Search the listing below for the word "right" and copy each line that holds it.

───── SUPPLIED MATERIAL ─────

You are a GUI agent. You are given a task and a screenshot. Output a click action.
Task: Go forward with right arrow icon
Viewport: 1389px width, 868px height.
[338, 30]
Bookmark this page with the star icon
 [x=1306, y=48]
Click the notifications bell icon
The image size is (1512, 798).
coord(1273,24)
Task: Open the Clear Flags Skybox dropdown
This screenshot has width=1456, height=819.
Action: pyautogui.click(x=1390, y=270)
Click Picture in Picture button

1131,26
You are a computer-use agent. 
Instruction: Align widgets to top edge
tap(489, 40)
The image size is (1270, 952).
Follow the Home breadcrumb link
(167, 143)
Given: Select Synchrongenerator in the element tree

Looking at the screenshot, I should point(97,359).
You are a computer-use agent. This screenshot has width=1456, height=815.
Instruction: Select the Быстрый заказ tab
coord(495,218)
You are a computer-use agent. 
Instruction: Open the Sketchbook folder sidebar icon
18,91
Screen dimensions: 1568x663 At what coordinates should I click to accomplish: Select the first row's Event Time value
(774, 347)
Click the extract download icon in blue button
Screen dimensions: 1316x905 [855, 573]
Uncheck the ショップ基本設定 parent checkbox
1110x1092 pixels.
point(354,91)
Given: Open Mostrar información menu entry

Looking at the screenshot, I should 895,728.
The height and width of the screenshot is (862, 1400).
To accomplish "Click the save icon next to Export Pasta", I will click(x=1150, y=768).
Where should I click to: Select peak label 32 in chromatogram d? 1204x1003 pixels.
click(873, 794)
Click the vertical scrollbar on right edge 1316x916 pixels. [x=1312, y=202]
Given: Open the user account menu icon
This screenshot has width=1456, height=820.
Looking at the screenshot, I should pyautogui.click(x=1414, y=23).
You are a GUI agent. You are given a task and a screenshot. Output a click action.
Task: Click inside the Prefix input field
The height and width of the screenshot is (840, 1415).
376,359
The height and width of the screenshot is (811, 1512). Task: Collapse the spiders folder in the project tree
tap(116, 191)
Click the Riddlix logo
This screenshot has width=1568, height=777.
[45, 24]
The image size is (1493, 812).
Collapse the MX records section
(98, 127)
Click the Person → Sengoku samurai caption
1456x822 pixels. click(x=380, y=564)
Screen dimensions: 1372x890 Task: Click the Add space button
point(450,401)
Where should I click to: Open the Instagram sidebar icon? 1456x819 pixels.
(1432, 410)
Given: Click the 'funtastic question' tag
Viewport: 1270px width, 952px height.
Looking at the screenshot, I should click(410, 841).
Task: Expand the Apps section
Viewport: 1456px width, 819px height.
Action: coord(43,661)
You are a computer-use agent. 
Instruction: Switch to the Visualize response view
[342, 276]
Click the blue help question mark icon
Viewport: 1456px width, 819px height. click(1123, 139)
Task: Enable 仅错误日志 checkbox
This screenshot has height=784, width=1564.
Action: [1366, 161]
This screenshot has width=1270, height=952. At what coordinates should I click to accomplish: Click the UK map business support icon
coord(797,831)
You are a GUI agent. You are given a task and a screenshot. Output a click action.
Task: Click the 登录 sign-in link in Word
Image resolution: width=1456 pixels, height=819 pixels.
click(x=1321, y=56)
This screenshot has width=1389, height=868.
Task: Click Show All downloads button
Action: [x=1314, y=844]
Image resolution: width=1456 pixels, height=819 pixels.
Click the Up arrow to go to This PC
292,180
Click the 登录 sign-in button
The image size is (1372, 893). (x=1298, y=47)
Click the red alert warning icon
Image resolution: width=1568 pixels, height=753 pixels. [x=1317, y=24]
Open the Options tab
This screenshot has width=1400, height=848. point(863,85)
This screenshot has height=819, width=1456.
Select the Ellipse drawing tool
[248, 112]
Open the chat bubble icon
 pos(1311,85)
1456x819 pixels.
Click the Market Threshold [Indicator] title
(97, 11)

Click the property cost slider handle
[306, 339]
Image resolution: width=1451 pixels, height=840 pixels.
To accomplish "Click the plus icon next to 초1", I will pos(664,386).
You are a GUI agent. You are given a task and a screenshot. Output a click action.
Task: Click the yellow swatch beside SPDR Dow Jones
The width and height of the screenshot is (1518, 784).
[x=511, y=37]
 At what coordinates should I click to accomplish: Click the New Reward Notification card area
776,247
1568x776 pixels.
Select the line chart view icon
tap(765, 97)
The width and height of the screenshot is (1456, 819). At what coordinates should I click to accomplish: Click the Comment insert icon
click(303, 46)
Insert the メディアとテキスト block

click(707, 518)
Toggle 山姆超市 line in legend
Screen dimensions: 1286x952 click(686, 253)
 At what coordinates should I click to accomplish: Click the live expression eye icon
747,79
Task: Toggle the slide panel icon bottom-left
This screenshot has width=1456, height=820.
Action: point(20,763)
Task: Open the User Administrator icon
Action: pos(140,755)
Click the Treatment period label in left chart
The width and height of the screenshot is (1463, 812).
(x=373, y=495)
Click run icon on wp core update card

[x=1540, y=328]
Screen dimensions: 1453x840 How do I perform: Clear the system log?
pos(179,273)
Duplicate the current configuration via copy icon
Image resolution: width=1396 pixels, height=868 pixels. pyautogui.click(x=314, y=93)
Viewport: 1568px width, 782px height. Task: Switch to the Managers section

─────

REPLY ▸
Task: Go forward with right arrow icon
Click the vertical scrollbar on right edge 1316x916 pixels. [x=1312, y=202]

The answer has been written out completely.